Er lacht, als er sagt: Die ganze
Zeit des Krieges auf dem Balkan habe ich in Belgrad viel mehr Freunde gehabt als
Miloevic.
Der Autor prangert die Praxis der
Fälschung, die Herrschaft der Vorurteile, diese Selbstzufriedenheit an. Eine Stelle
im Tagebuch der Aussiedlung lautet: Die Menschen haben uns den Rücken
gekehrt, das Glück hat uns verlassen, diese Welt hat sich von uns losgesagt. Allein unser
Auftrag hat uns noch nicht verlassen, noch schützt uns das, was wir lernen, und das
Handwerk, dem wir dienen. Die Kunst schützt uns vor Gleichgültigkeit, der Mensch aber
lebt, solange er nicht gleichgültig ist.
Das bekräftigt Karahasan in unserem
Gespräch. Vergangenheit ist immer da. Es sei denn, du hast sie wirklich kritisch
verstanden und artikuliert zu einem Bestandteil deiner Tradition und Kultur gemacht.

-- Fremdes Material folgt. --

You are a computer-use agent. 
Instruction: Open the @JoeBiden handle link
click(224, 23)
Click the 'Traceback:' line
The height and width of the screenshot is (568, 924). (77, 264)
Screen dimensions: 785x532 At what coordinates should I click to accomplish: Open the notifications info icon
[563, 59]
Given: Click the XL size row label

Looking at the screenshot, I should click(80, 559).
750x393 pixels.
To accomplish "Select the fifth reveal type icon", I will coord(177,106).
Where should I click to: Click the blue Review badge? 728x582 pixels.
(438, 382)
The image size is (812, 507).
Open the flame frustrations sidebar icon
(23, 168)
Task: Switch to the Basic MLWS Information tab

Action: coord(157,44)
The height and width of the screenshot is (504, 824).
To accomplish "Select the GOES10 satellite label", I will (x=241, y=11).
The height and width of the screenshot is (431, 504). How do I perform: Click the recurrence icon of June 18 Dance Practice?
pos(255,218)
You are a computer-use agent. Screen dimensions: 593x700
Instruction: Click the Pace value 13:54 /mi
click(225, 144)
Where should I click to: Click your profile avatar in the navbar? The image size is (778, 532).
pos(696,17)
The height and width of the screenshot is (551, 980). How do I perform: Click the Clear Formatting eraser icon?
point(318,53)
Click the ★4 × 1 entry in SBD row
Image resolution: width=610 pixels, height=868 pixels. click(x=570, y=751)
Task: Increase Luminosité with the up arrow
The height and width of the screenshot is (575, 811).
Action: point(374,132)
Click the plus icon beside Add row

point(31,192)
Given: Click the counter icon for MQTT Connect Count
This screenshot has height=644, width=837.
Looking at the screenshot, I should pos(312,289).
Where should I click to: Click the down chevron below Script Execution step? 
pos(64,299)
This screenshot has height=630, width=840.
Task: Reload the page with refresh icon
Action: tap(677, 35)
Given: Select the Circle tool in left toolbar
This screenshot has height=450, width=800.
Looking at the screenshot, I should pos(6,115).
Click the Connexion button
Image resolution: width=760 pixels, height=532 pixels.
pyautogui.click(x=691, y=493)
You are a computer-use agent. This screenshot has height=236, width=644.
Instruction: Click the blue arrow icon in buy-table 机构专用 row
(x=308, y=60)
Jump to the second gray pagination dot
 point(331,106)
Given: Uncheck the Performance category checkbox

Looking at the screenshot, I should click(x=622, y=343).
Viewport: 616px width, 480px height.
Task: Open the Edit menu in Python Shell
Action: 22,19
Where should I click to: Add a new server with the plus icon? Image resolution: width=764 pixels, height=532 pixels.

Kultur ist also nicht das, was einem durch das Verrinnen der Zeit einfach zufällt,
sondern ergibt sich aus einem vorsätzlichen Tun, aus der Auseinandersetzung mit dem, was
geschehen ist. In unserer Zeit wird Kultur auf Zivilisation reduziert. Also
Juristerei und Bequemlichkeit. Aber das ist eine verdammte Fälschung. Kultur ist am
wenigsten das.
Er greift zu einem Bild, das sich
vielleicht auch aus der Konvention schöpft, daß Hunde in islamischen Kulturen sehr
negativ konnotiert sind. Auch ein Hund kann sehr bequem leben, kennt die
juristischen Regeln des Benehmens, benimmt sich anständig, solange er es tun muß. Und
auch er achtet die Wünsche seines Herrchens. Dagegen: Die Kultur ist vor
allem und mehr als alles eine Ausdehnung des menschlichen Wesens in der Zeit. Eine
Auseinandersetzung des Menschen mit der Vergangenheit, mit der Gegenwart und mit der
Zukunft. Anders ausgedrückt: Kultur, das heißt glauben, das heißt Erde
bearbeiten, das heißt die Toten begraben. Also Kultur ist unzertrennlich durch Zeit mit
unserem Verhältnis zum Tod verbunden. Am wenigsten ist Kultur eine Kunst bequem zu
wohnen. Oder bequem seinem Nächsten aus dem Wege zu gehen. Quatsch! Ich behaupte, daß es
heutzutage bei uns immer weniger Kultur gibt, weil die Pseudokulturindustrie daran
arbeitet, unsere Zeitvorstellung auf jetzt zu reduzieren.
Zu den Bedingungen einer Massenkultur stellt er sich selbst
in Kontrast: Als Journalist mußt Du eine Leserschaft ansprechen. Als Schriftsteller
einen einzelnen Menschen. Meine Aufgabe liegt darin, daß ich Dich in Deiner absoluten
Einmaligkeit, Unwiederholbarkeit, irgendwie berühre und anspreche. Verstehen wir uns? Ich
hab keine Leserschaft. Ich hab Gesprächspartner.